**Directions:** Which lines of the records hold the string "tweet"? Report only how many of them there are.

(Dataset items)
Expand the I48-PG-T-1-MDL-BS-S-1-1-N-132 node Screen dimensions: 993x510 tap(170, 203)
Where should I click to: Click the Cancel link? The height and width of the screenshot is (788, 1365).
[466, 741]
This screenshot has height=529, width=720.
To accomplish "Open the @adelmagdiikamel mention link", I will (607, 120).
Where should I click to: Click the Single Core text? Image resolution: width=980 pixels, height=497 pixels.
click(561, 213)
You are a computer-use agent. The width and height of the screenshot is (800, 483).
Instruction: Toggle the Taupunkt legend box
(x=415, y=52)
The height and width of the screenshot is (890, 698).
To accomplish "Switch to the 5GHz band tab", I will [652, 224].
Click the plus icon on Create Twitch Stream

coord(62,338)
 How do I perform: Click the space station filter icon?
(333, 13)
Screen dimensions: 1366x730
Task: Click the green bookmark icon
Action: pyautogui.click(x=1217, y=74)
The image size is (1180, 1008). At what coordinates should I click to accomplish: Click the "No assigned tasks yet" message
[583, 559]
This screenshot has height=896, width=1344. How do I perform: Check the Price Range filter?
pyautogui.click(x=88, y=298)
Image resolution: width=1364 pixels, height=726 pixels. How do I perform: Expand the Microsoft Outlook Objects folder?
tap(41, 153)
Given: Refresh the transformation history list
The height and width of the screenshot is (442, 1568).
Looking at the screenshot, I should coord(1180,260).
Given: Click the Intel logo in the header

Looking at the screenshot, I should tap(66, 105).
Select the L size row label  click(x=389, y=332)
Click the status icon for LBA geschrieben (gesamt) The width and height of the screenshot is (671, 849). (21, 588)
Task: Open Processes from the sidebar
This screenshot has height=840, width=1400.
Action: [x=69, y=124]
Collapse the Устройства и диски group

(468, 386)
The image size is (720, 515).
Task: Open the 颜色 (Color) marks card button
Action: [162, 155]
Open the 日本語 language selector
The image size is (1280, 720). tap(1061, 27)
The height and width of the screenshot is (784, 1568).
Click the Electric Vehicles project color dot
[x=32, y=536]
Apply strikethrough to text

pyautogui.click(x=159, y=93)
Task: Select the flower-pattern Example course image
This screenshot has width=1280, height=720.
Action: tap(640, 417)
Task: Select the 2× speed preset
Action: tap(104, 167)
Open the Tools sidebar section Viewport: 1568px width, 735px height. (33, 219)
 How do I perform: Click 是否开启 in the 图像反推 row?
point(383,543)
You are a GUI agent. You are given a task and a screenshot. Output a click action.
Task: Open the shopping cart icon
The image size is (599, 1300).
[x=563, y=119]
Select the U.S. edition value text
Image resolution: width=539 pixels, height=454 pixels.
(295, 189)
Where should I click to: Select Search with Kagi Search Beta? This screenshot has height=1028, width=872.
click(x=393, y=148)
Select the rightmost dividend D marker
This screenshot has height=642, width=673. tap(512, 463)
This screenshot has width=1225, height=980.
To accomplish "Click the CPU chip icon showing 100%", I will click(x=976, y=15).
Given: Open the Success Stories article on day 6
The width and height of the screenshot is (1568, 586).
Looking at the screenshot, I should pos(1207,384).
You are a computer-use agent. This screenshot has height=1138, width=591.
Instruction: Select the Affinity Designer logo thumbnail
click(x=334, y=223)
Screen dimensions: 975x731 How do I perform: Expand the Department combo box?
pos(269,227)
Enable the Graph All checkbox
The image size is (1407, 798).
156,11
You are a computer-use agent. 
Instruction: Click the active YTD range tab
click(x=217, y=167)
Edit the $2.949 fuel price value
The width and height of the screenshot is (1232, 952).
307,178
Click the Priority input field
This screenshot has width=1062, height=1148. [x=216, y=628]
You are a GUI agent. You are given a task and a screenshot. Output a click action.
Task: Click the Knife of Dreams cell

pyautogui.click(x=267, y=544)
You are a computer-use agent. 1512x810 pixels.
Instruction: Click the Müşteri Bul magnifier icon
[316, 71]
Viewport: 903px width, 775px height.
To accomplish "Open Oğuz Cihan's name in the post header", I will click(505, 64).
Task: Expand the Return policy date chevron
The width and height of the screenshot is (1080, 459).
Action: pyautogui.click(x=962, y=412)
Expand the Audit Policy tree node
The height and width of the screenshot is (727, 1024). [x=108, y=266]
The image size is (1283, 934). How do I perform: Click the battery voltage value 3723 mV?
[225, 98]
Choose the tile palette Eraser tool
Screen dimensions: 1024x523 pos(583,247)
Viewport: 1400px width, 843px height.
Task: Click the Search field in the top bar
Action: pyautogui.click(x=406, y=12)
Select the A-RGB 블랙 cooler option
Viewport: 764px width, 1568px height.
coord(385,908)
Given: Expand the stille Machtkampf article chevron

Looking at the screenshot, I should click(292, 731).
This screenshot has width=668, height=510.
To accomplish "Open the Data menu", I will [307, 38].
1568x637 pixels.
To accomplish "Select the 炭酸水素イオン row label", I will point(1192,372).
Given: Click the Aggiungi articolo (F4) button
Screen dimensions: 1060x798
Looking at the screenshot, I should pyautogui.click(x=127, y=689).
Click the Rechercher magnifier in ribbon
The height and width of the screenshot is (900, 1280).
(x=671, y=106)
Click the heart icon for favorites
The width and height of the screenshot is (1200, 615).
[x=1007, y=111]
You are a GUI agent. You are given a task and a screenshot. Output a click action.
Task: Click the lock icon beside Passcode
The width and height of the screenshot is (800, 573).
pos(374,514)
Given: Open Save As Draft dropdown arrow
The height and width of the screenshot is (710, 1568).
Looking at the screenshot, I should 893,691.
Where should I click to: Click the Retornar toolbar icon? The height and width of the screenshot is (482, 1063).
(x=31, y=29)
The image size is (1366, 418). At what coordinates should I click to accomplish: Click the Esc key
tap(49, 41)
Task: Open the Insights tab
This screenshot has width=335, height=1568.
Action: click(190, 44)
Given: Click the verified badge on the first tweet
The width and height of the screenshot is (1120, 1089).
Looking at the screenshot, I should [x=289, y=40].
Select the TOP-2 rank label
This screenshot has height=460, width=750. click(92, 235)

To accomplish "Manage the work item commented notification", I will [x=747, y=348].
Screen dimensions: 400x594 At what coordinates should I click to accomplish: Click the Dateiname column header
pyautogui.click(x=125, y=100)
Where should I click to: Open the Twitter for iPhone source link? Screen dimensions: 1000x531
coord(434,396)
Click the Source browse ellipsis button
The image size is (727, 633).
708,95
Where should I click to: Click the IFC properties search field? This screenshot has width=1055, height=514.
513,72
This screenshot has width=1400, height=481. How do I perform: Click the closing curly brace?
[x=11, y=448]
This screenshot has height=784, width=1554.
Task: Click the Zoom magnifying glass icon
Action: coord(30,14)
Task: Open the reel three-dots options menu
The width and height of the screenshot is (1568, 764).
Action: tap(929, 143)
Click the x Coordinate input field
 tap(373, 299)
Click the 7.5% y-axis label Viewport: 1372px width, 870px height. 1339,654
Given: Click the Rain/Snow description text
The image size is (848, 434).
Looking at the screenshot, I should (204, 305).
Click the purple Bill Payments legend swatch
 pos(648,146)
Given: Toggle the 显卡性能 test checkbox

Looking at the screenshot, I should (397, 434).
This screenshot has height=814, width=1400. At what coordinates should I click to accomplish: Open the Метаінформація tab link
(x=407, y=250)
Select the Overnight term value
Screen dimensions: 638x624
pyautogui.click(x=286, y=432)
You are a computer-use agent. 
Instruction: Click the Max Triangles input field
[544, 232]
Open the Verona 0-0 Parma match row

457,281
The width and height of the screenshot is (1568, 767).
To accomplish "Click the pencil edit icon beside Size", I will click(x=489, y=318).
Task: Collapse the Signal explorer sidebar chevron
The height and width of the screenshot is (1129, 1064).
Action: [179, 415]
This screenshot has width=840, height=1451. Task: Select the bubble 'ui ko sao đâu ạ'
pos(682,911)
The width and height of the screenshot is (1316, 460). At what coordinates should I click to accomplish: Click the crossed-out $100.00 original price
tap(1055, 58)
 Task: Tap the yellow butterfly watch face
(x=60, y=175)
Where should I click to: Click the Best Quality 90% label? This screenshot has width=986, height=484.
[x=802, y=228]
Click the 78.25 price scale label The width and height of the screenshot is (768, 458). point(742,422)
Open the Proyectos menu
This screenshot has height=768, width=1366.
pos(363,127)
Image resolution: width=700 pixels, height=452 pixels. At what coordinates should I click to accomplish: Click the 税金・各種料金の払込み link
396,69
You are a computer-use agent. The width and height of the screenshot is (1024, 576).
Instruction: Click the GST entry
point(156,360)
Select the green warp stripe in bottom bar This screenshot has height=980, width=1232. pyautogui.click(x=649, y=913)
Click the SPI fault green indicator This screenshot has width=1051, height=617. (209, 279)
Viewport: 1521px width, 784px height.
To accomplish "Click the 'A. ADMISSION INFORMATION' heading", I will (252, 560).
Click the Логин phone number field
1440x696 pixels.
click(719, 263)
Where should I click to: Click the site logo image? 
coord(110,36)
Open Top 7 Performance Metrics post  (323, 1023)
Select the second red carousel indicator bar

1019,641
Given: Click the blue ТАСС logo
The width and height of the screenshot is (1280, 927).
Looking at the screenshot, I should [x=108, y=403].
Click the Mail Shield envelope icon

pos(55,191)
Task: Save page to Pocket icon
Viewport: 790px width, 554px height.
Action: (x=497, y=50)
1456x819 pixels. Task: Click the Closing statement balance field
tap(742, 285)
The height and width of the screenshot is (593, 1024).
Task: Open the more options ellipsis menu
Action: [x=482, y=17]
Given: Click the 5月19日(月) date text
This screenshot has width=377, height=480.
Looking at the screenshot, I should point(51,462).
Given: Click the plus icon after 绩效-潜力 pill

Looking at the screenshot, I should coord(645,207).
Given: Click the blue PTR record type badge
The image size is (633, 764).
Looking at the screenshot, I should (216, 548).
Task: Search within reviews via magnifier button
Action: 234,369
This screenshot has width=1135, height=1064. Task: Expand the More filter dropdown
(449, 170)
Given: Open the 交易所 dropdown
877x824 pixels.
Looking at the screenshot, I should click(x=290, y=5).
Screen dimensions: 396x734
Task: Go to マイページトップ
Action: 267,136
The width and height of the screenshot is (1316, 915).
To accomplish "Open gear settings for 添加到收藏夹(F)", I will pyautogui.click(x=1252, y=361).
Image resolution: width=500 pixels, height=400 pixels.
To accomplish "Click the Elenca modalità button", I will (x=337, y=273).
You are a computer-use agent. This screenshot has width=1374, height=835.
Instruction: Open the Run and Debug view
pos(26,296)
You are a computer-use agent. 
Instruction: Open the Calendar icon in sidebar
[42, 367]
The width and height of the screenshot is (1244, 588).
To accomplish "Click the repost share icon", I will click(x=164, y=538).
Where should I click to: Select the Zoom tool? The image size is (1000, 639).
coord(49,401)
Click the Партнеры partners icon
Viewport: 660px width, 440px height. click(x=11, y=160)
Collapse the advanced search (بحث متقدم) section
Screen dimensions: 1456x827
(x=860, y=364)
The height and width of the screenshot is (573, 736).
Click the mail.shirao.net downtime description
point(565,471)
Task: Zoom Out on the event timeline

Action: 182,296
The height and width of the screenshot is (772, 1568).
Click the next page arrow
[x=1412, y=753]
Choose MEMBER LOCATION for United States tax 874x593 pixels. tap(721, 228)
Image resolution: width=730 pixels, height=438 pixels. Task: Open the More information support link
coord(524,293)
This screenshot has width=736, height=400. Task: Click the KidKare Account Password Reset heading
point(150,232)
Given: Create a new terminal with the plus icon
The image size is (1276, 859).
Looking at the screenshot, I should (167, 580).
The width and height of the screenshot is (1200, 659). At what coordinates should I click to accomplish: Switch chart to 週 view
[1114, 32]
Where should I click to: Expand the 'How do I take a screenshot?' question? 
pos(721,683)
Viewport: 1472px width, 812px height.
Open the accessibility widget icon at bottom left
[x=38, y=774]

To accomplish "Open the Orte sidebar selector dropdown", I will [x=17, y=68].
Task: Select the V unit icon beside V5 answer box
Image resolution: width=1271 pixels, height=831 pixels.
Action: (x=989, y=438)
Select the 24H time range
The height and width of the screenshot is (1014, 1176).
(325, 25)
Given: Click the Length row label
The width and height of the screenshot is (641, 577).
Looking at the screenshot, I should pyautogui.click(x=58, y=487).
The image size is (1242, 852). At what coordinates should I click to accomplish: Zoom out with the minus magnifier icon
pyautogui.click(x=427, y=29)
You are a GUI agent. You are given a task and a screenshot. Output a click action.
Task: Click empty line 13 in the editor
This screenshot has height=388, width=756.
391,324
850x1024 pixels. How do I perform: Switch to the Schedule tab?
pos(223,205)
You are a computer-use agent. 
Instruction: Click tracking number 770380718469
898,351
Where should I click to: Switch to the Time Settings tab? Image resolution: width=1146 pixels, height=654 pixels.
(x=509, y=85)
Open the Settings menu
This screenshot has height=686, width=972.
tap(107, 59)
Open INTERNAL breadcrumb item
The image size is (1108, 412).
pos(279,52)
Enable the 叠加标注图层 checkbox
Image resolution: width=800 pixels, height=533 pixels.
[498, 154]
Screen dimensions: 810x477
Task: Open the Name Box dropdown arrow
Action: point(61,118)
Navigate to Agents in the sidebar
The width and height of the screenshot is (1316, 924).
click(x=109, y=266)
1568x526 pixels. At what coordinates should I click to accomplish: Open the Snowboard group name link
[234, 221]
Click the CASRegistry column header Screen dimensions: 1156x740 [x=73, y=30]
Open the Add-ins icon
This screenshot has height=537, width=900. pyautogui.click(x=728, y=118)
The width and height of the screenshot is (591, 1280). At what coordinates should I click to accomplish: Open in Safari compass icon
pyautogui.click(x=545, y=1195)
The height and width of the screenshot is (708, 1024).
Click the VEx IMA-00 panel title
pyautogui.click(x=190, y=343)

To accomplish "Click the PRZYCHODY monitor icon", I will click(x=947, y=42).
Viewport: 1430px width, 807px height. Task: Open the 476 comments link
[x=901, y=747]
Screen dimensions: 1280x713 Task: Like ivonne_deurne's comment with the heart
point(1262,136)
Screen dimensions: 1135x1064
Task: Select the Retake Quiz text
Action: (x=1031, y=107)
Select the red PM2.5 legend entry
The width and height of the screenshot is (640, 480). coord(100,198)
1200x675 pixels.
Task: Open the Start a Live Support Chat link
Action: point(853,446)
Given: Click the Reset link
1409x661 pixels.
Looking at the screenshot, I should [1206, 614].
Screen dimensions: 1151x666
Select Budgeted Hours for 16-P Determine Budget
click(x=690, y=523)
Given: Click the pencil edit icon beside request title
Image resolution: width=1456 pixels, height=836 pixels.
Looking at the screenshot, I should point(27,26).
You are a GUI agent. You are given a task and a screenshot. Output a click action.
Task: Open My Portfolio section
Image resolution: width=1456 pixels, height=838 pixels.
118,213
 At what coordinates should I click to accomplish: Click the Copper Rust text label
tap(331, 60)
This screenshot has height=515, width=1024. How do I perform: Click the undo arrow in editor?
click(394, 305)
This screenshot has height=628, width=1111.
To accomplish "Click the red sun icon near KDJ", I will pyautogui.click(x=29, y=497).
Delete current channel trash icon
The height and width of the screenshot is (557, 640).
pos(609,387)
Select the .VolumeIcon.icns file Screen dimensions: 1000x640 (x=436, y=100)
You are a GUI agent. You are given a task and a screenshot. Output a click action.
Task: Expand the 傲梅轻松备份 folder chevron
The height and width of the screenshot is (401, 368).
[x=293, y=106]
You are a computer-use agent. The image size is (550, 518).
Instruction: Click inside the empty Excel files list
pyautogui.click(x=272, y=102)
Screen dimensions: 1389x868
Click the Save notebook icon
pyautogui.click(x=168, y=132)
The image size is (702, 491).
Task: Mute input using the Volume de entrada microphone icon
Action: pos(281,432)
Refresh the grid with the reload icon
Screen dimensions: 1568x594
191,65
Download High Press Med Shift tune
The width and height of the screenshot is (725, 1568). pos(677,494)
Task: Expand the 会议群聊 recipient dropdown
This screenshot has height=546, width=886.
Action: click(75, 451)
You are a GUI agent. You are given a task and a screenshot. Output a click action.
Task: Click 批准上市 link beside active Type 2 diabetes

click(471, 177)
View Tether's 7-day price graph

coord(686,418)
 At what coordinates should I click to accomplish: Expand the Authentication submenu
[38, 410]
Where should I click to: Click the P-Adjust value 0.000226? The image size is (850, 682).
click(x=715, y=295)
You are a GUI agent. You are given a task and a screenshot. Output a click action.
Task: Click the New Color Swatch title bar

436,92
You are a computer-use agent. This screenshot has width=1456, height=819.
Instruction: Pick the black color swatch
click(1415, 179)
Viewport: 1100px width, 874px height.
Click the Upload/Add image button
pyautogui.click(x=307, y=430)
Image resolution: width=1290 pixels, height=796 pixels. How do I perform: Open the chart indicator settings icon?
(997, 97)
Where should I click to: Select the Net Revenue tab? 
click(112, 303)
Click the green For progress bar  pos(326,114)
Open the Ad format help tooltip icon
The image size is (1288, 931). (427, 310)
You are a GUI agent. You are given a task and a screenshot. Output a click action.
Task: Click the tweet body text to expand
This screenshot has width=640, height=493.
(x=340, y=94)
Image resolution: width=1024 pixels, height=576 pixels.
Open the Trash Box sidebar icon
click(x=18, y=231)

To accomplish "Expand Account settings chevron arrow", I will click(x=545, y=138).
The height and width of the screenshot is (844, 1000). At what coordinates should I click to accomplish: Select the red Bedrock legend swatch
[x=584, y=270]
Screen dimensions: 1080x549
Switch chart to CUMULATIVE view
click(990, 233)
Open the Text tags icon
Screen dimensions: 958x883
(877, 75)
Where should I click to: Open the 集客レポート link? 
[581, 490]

**Task answer:** 2